5. コンプライアンスの事例(不祥事)
2020年の企業不祥事やコロナ関連等の官民不祥事 その1「NSSOL架空取引」
私見によれば、このような網羅的な対策ではなくて、NSSOLの架空取引がNSSOL組織が被害者ではなく、最大のステークホルダーである株主を裏切る不祥事として、主体的で体系的な焦点を絞った最新のリスクマネジメントによる防止策が必要である。また、営業社員への研修はどのように何をするのか明確化すべきである。最も不思議なのは、コンプライアンスを指摘する見直しなどの言葉は出てこないが、本件不祥事は組織のコンプライアンスに問題はなかったのか不可解である。本当に本件は最新のコンプライアンスの観点、コンプライアンス・リスク管理の観点にも問題はなかったのであろうか。蛇足ながら、本サイトの企業不祥事分類を参考にしてほしい。今日では、ステークホルダーの観点から企業不祥事を分析しないと、原因と再発防止策を網羅的に、もっと言うと思いつくままに、非専門家があげても、不祥事はまた別の形で起こるであろう。片付いたように見えて、実は漱石が言っているように、単に形を変えて別の形でまた出てくるだけにならないようにすることが大切であろう。

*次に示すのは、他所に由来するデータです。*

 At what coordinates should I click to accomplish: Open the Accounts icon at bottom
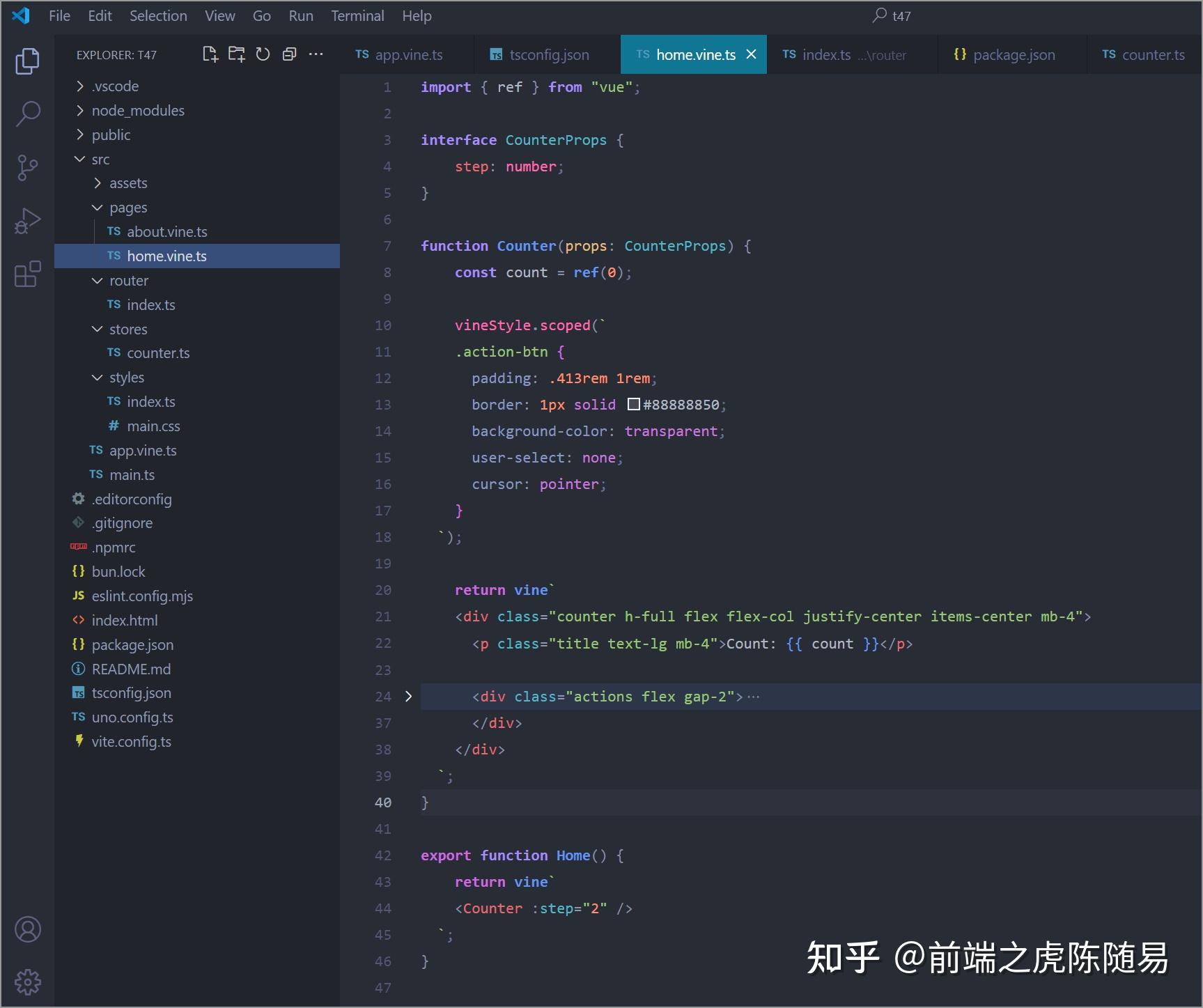pyautogui.click(x=27, y=929)
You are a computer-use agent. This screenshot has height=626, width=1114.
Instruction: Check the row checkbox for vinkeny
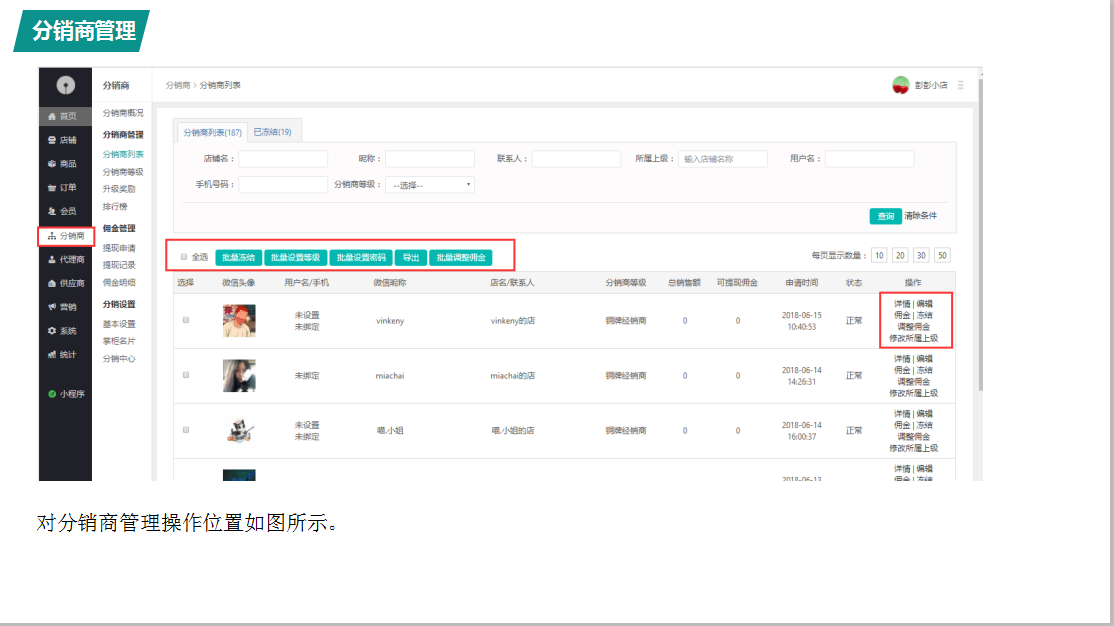(185, 320)
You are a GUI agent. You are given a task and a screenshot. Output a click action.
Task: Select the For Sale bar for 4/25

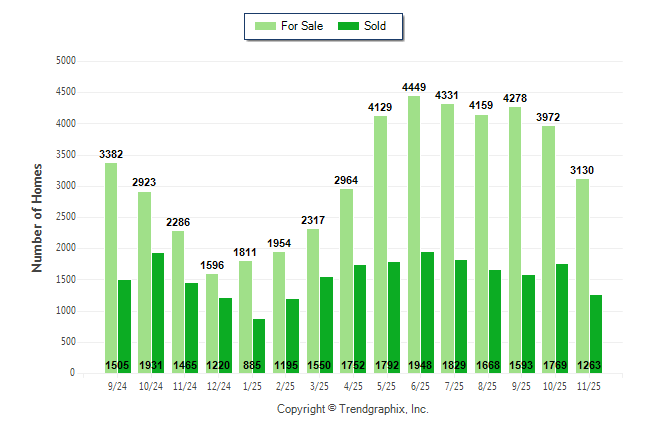click(347, 280)
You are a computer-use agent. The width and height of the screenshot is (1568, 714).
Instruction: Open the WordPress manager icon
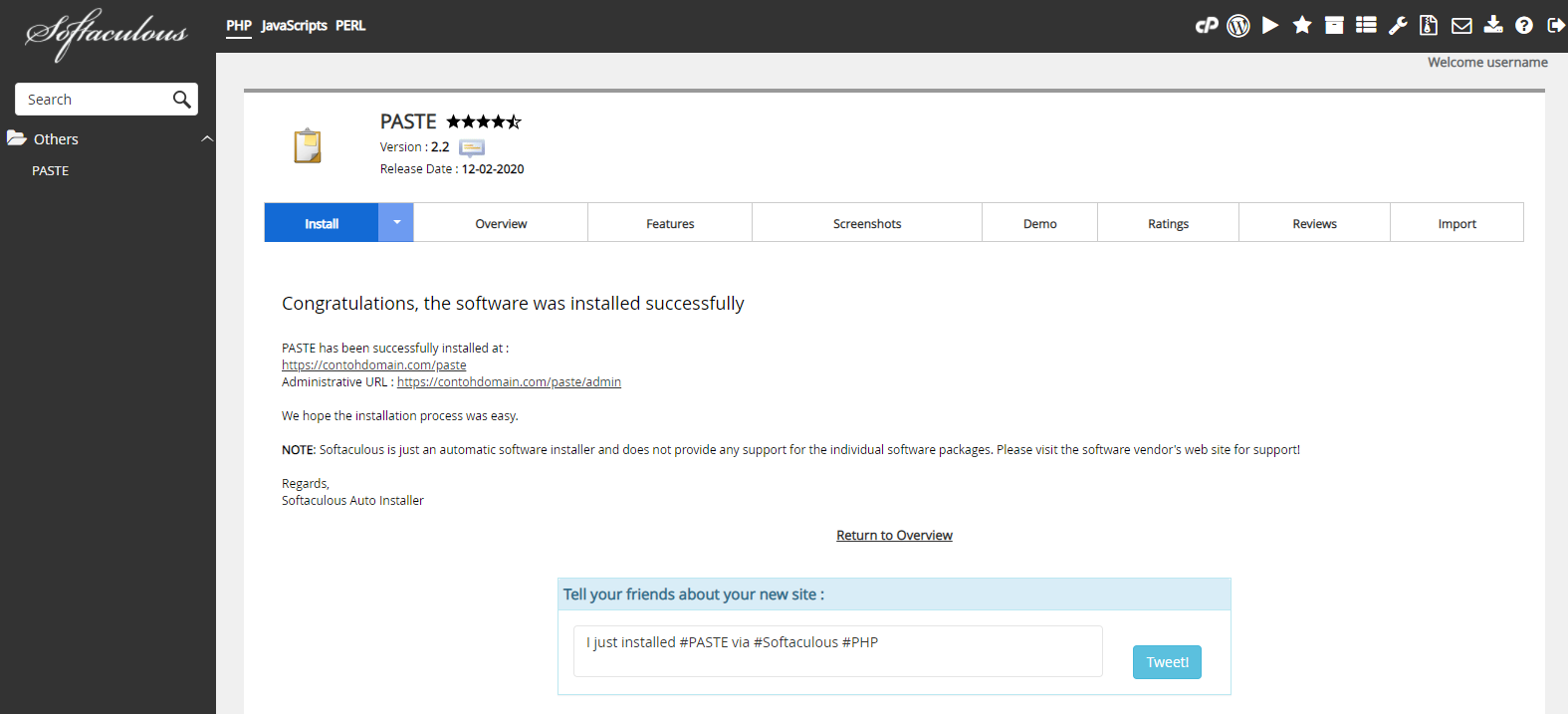coord(1238,26)
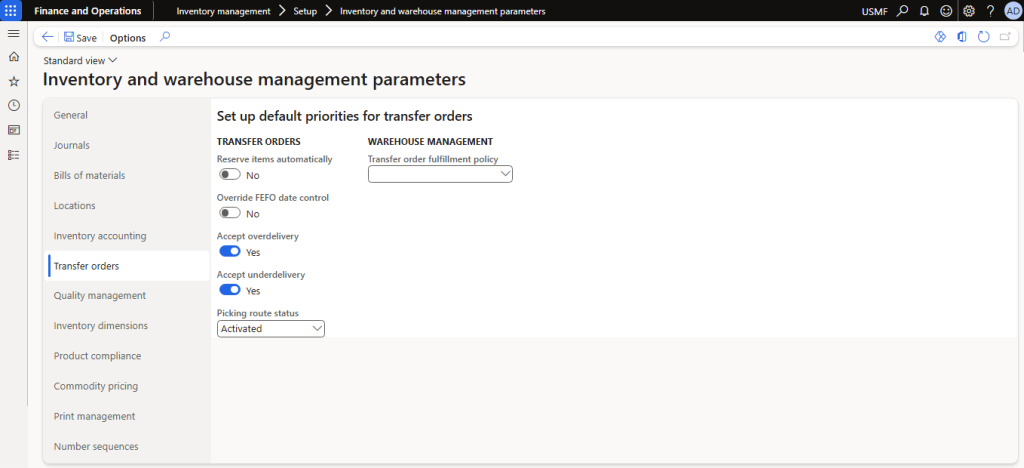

(株)ディー・エヌ・エー(DeNA)のキュレーション事業での著作権法・薬機法等違反
本件のDeNAのキュレーション問題は、インターネットのプラットホームの問題、記事の委託先の管理の問題、マスメディアの創業者賛美による売り上げ第一主義、視聴率第一経営姿勢の問題(ワタミの過重労働自殺問題なども同じ)、企業買収(M&A)事業拡大におけるPMI (Post Merger Integration)問題、取引先決定の公正さの問題、不祥事における責任の取り方の問題、社会的損害に対する無責任、著作権法の理解不足、軽視と法規範としての2次的扱い、コンプライアンス違反があったのであれば、本サイトの私の論考にあるように、正面からコンプライアンスの適正復活に心血を注ぐべきで、そこでは職業倫理が中心になるとの問題などがあろう。もちろん、リスクマネジメントの問題として、3つのデフェンスライン、ERM2017の企業への取り込みなどはこの会社などの最大の喫緊問題だ。